Exercise description
Every line below must be given again exactly.

****

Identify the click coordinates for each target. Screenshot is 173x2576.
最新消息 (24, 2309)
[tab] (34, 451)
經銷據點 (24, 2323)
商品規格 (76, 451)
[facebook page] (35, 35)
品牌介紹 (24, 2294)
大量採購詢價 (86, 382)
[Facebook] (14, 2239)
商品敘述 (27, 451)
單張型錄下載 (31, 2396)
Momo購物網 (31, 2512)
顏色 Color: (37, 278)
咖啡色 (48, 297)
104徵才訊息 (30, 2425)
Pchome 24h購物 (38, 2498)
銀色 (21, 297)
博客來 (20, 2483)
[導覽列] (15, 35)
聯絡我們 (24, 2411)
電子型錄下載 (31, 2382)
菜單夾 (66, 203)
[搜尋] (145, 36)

****

Finished exercise
Identify the click coordinates for each target. Screenshot is 173x2576.
最新消息 (24, 2309)
[tab] (34, 451)
經銷據點 (24, 2323)
商品規格 (76, 451)
[facebook page] (35, 35)
品牌介紹 (24, 2294)
大量採購詢價 (86, 382)
[Facebook] (14, 2239)
商品敘述 (27, 451)
單張型錄下載 (31, 2396)
Momo購物網 (31, 2512)
顏色 Color: (37, 278)
咖啡色 (48, 297)
104徵才訊息 (30, 2425)
Pchome 24h購物 (38, 2498)
銀色 (21, 297)
博客來 (20, 2483)
[導覽列] (15, 35)
聯絡我們 (24, 2411)
電子型錄下載 (31, 2382)
菜單夾 (66, 203)
[搜尋] (145, 36)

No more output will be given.